» Exercise:
Search the records for "Given" and copy each line that holds it.

[Screenshot grounding data]
------------------------------------------------

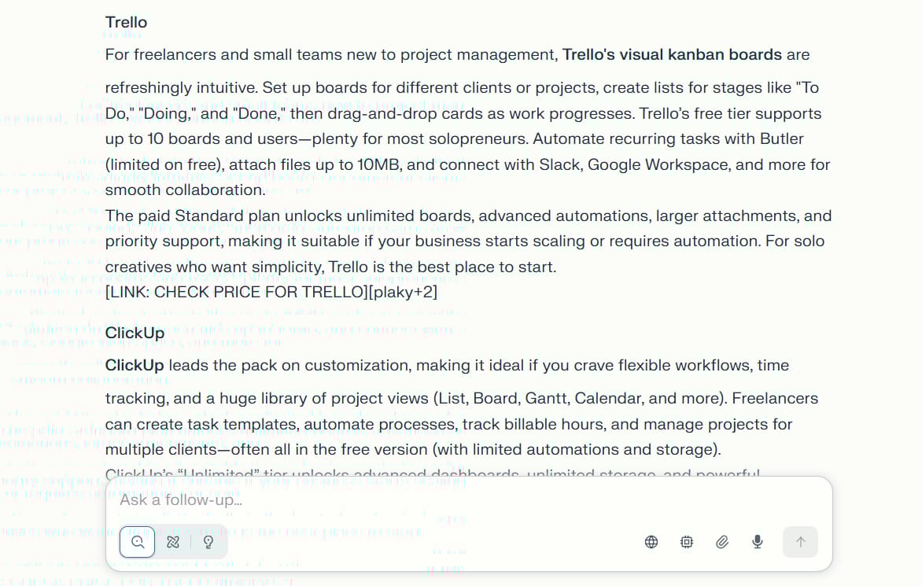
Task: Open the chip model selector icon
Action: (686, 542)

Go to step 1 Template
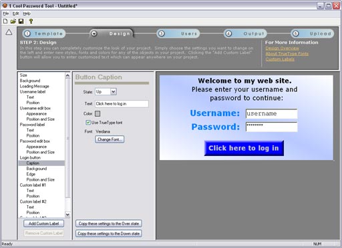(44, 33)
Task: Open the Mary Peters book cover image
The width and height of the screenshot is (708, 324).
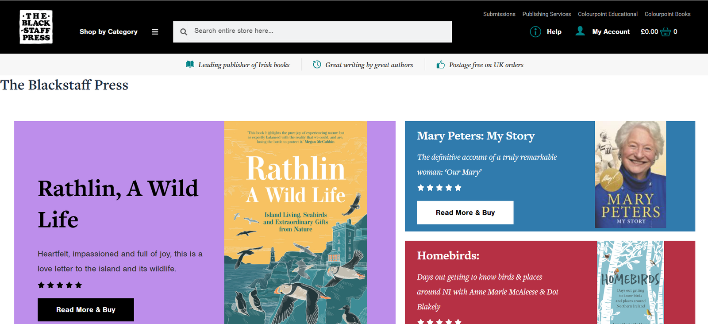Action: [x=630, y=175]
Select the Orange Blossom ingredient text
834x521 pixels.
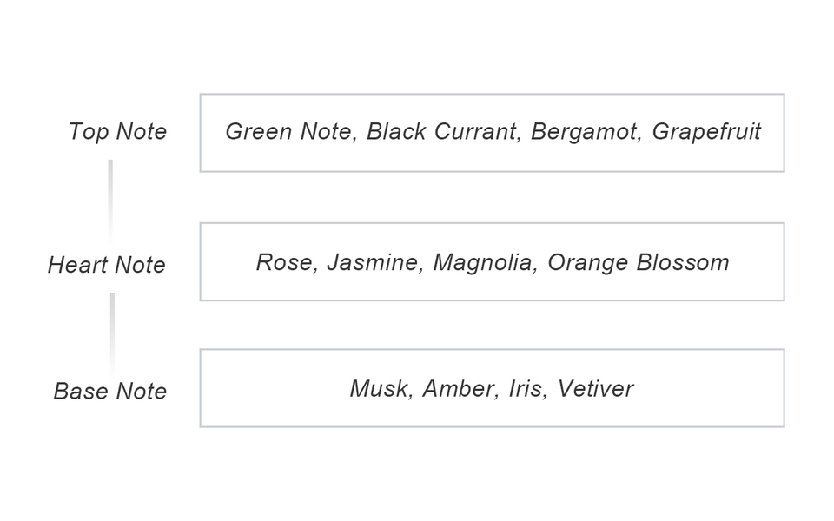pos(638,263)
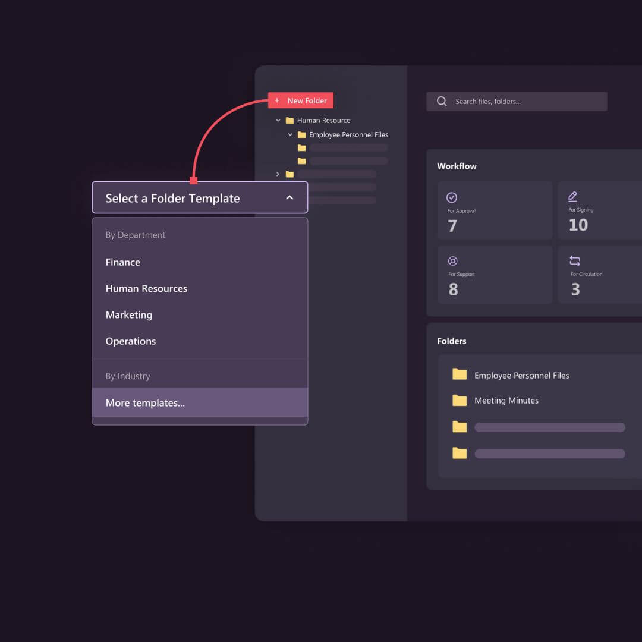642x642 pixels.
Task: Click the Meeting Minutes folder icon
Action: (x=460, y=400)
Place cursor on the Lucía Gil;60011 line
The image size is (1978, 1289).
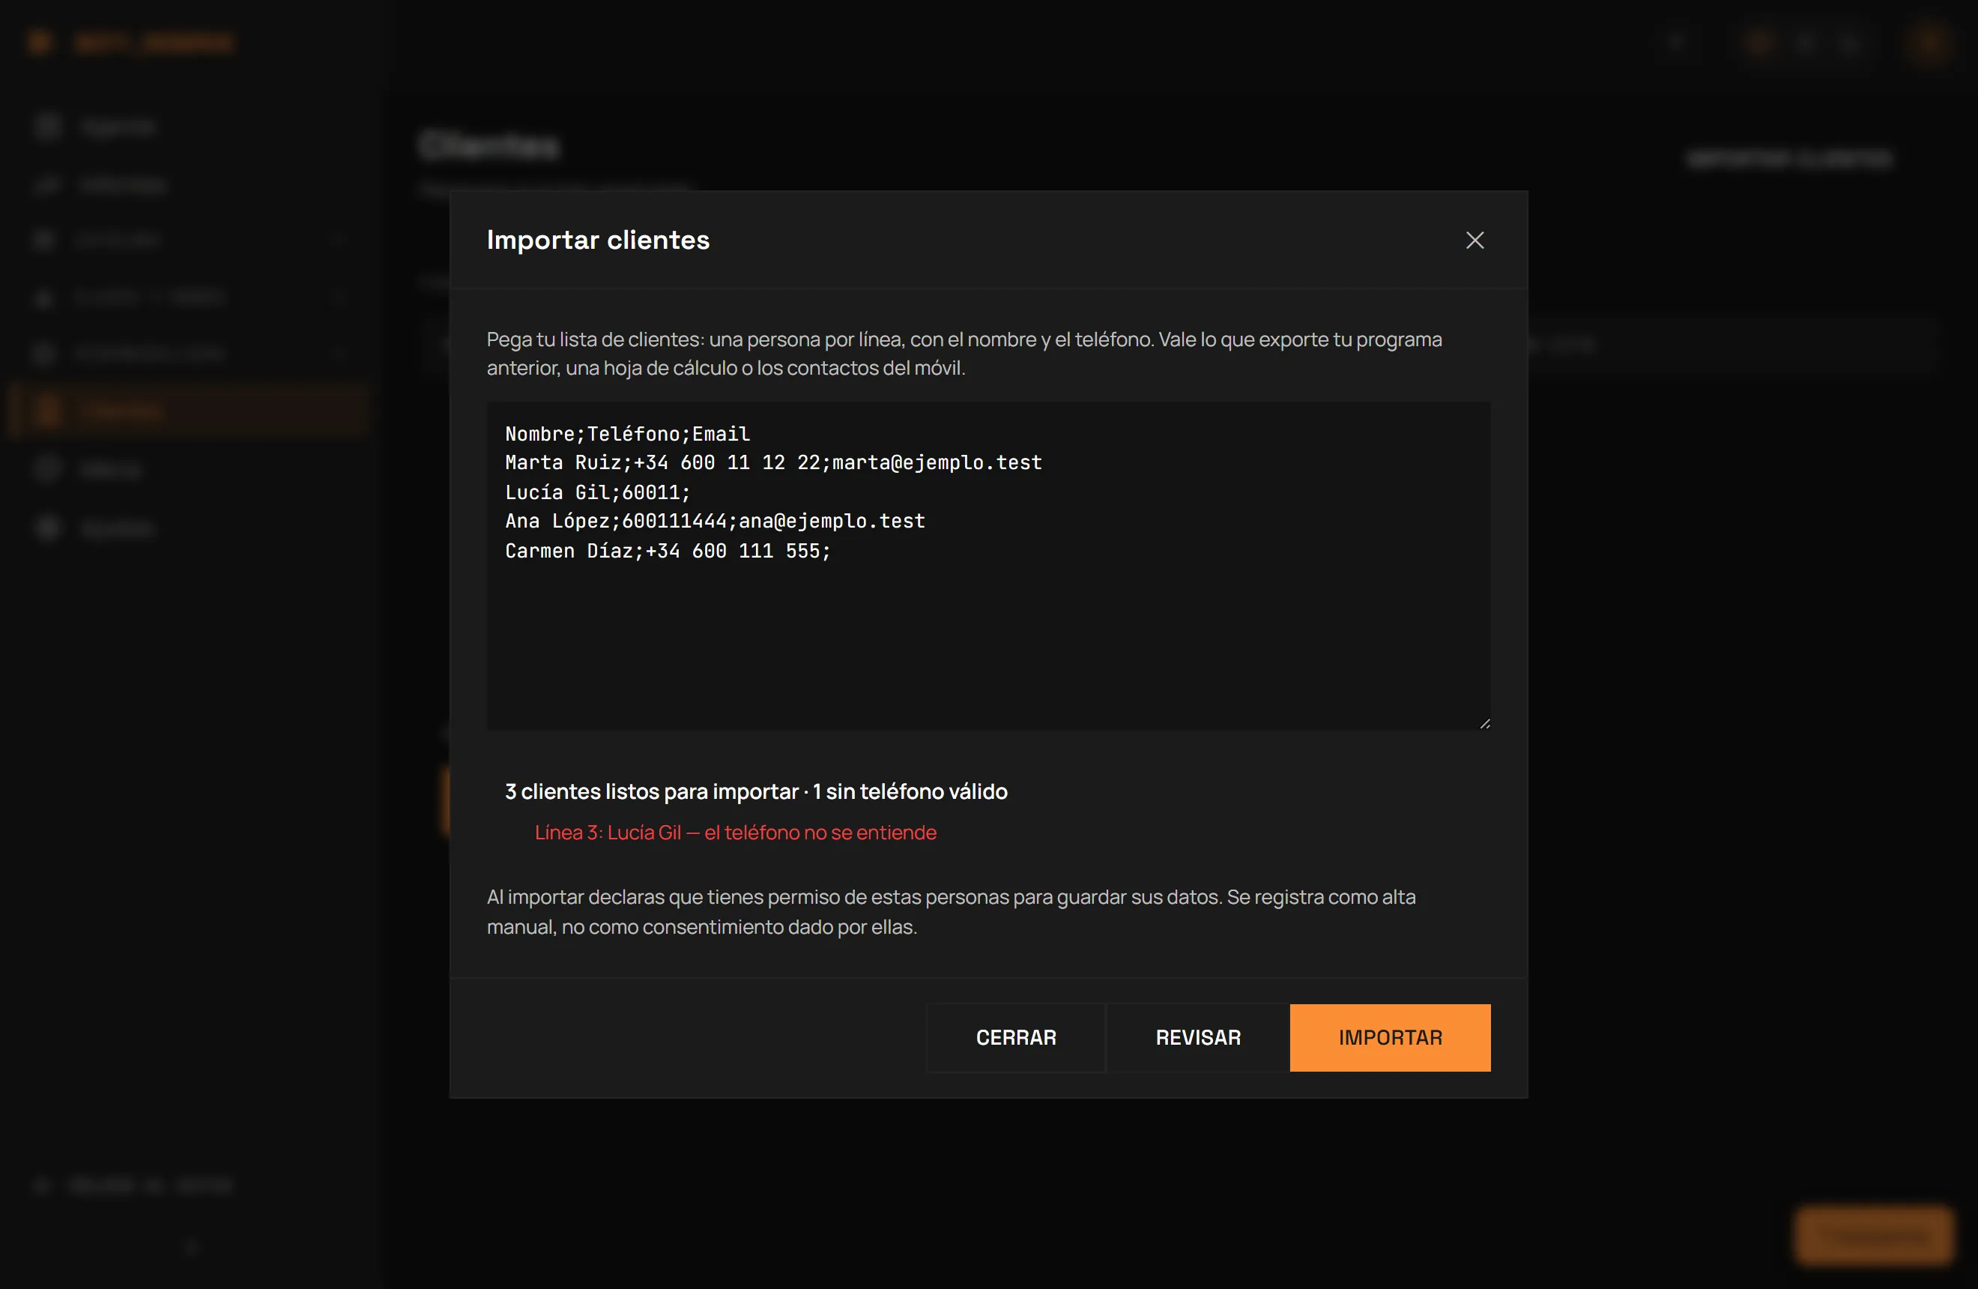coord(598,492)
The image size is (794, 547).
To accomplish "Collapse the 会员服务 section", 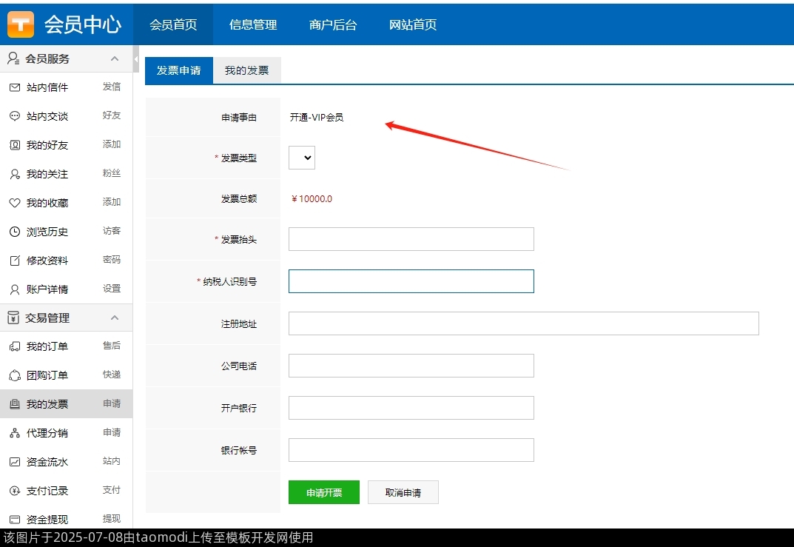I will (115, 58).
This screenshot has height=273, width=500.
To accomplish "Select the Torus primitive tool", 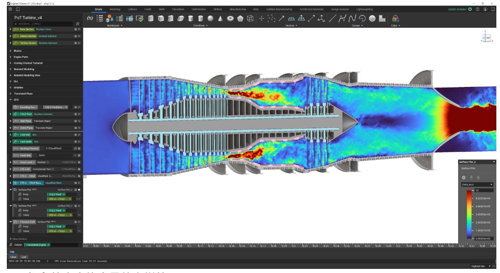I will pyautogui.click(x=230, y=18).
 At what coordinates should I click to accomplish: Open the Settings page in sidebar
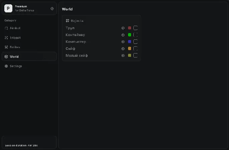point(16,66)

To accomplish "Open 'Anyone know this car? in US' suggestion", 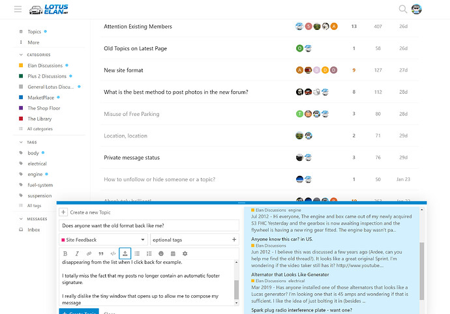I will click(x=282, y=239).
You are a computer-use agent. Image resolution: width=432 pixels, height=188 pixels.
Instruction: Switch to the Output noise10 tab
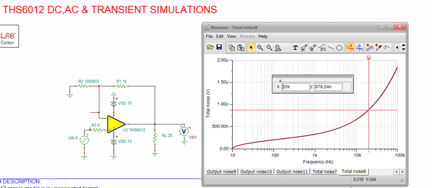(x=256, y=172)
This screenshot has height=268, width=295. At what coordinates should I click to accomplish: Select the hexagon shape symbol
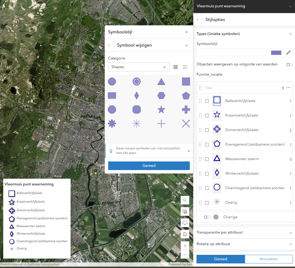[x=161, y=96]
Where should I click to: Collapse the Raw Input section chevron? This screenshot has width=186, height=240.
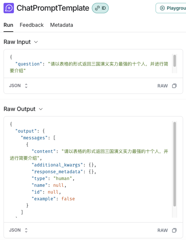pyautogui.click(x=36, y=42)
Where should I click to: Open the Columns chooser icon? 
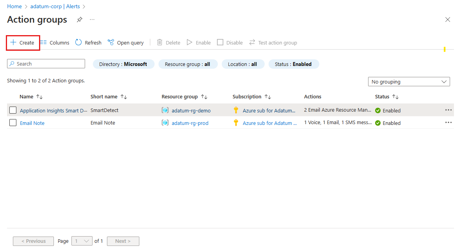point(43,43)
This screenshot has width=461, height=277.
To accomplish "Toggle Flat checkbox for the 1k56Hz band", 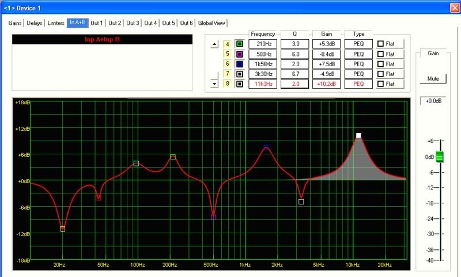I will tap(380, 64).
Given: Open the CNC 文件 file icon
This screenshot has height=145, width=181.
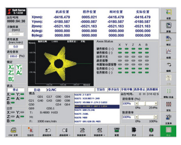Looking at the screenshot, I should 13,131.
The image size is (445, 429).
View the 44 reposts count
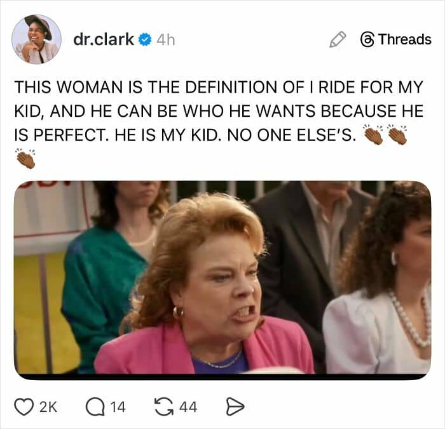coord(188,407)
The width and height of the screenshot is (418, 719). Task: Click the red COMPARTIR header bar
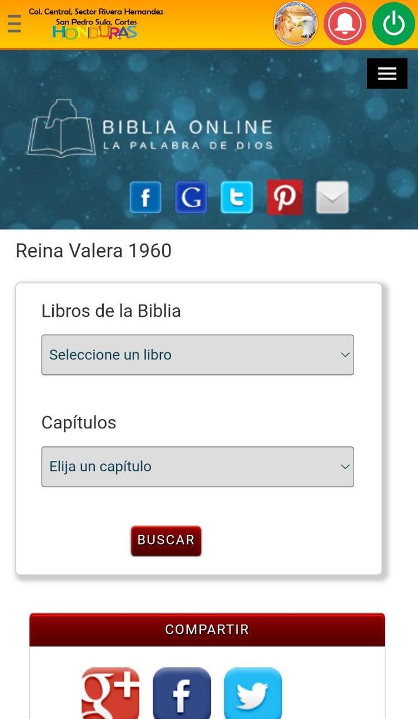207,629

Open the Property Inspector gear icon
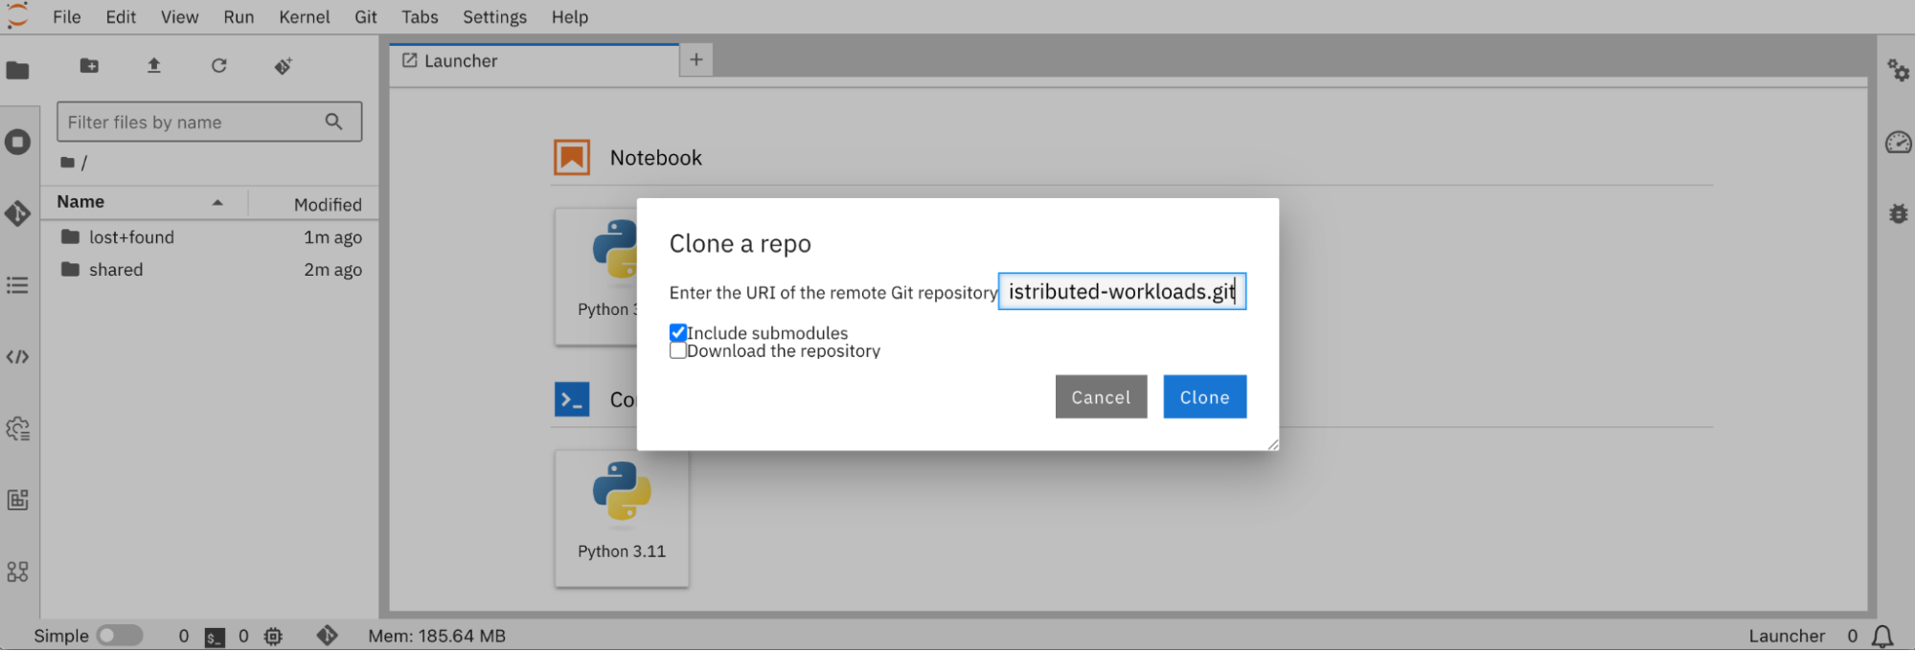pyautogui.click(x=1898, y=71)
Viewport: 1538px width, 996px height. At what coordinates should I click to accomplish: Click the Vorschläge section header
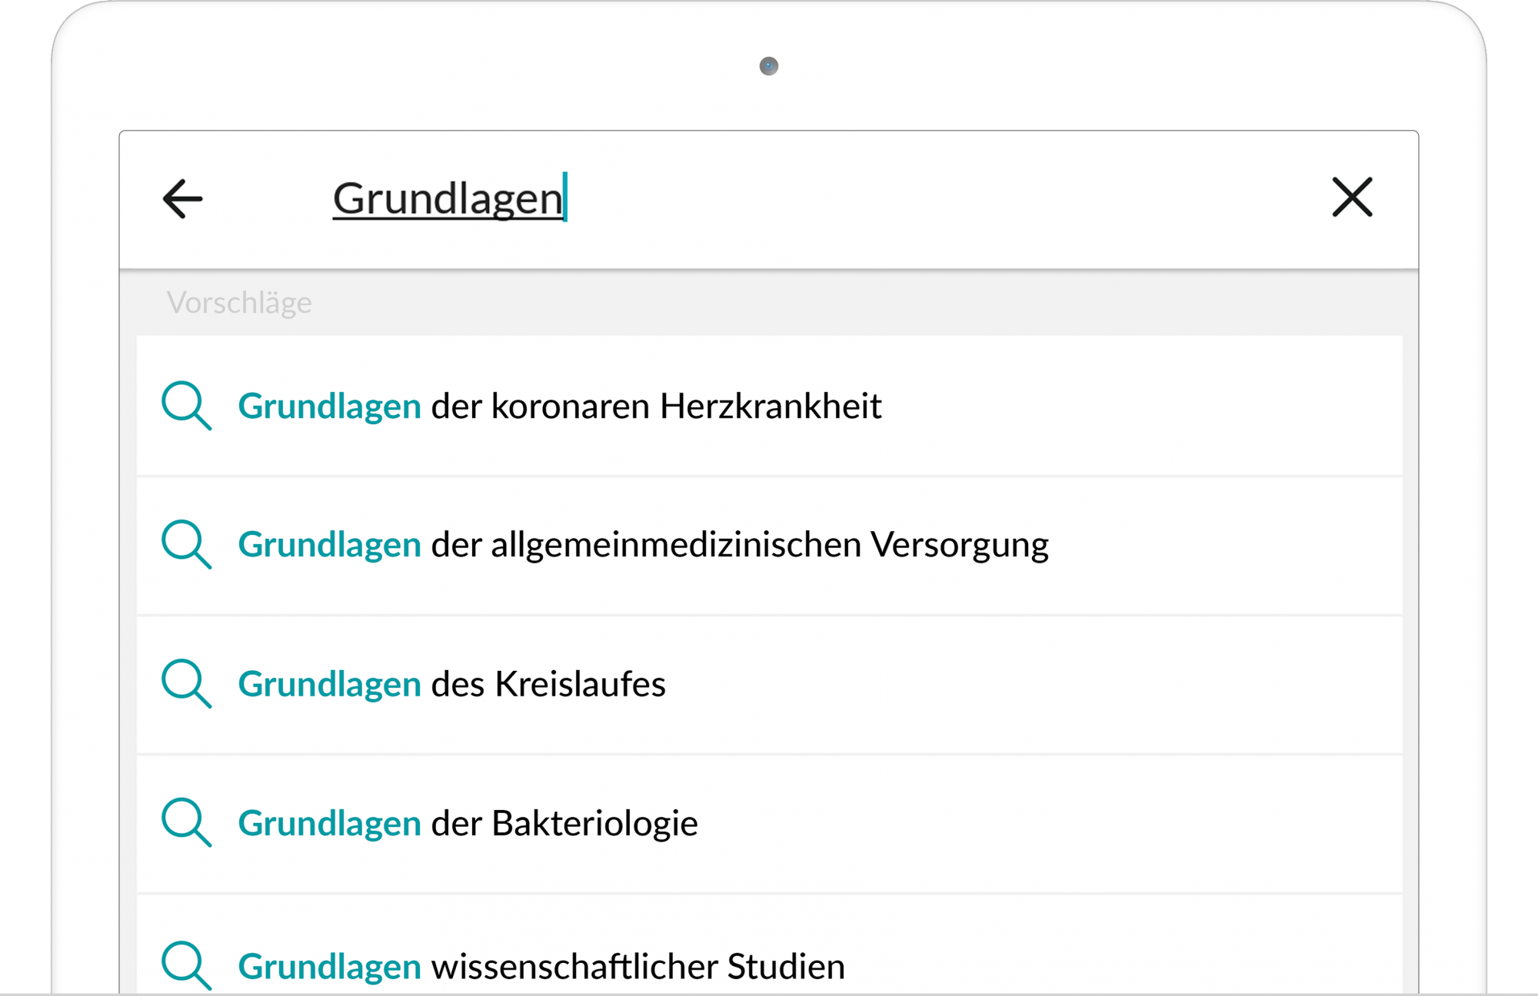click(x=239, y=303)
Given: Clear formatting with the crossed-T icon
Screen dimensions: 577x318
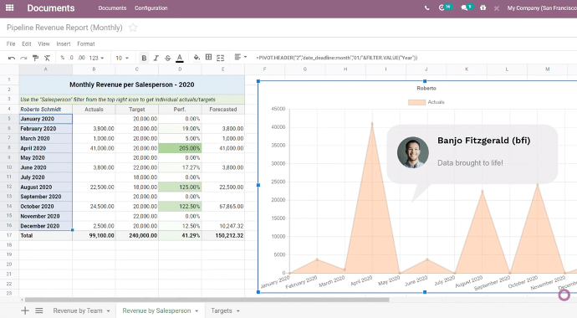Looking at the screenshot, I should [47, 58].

------------------------------------------------

» Task output:
Given: Open the CNC 文件 file icon
Given: Clear formatting with the crossed-T icon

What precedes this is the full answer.